Description of the task: Please restate the entries below word for word, leaving out any pictures.

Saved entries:

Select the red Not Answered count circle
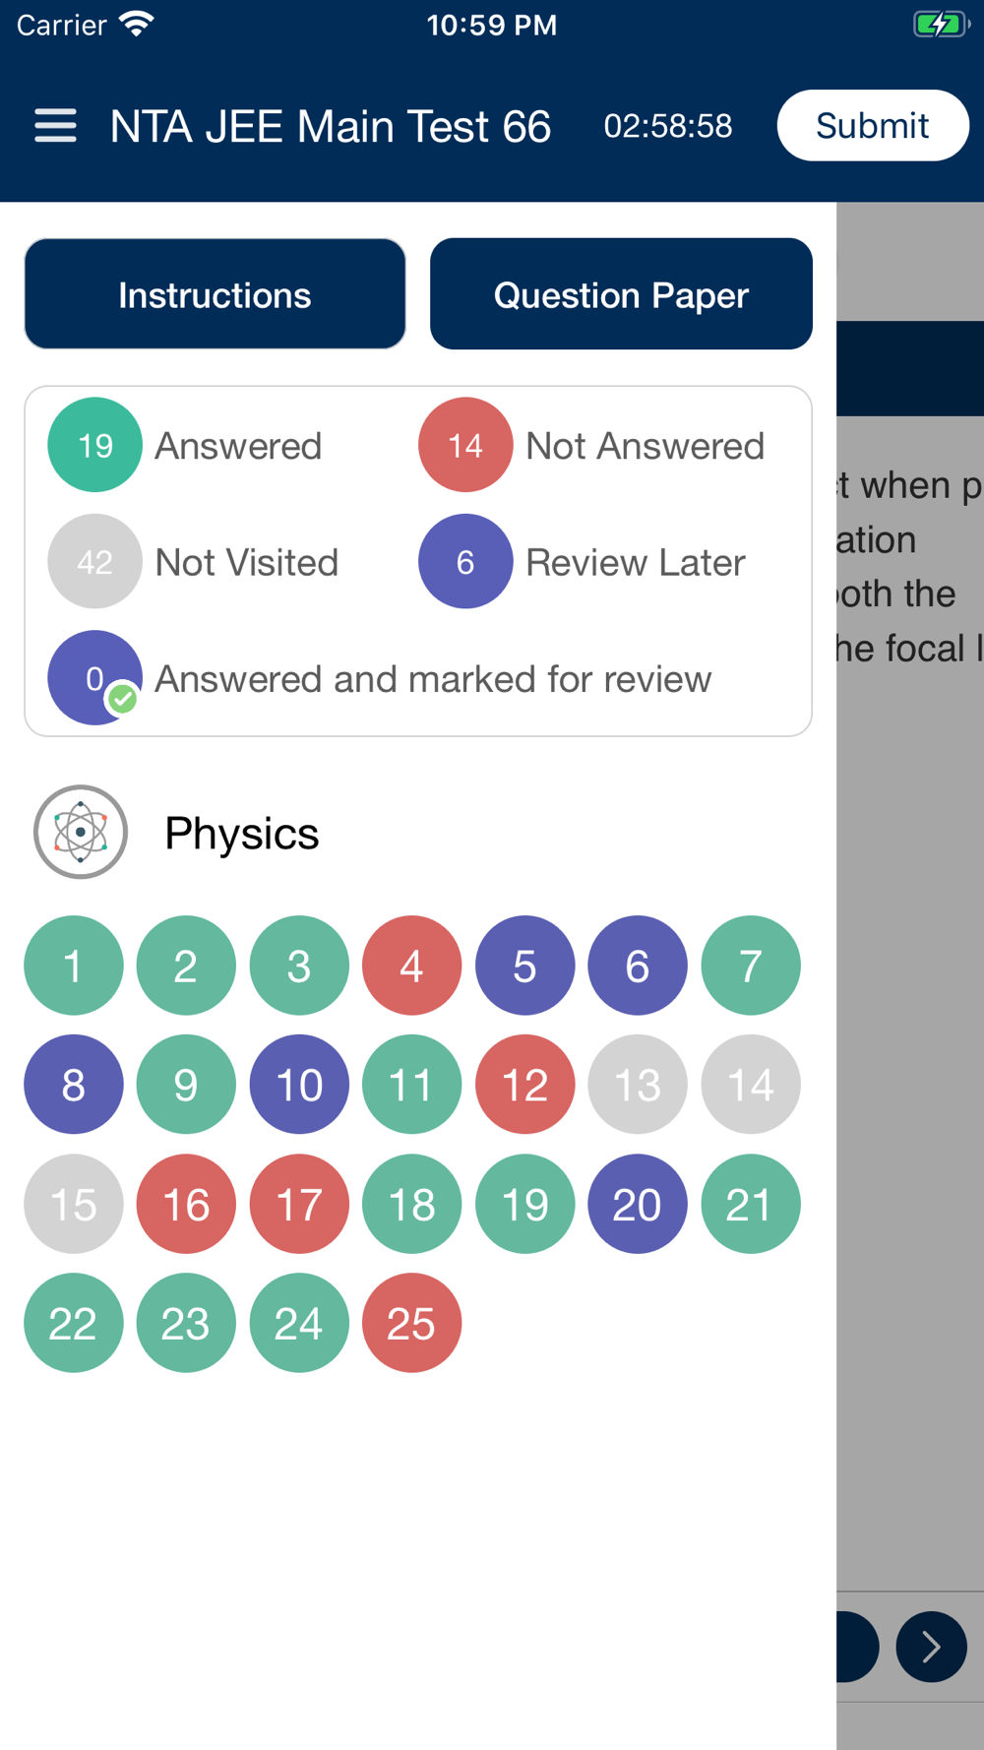pyautogui.click(x=465, y=445)
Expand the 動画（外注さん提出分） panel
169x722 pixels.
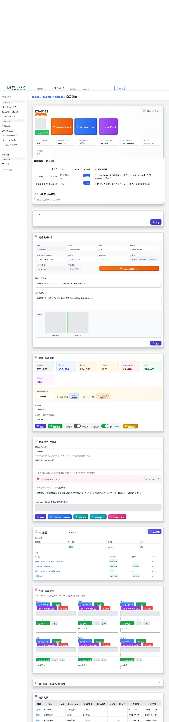160,683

Result for this task:
Select the red Not Answered count circle
pyautogui.click(x=465, y=445)
Expand the 動画（外注さん提出分） panel
169x722 pixels.
160,683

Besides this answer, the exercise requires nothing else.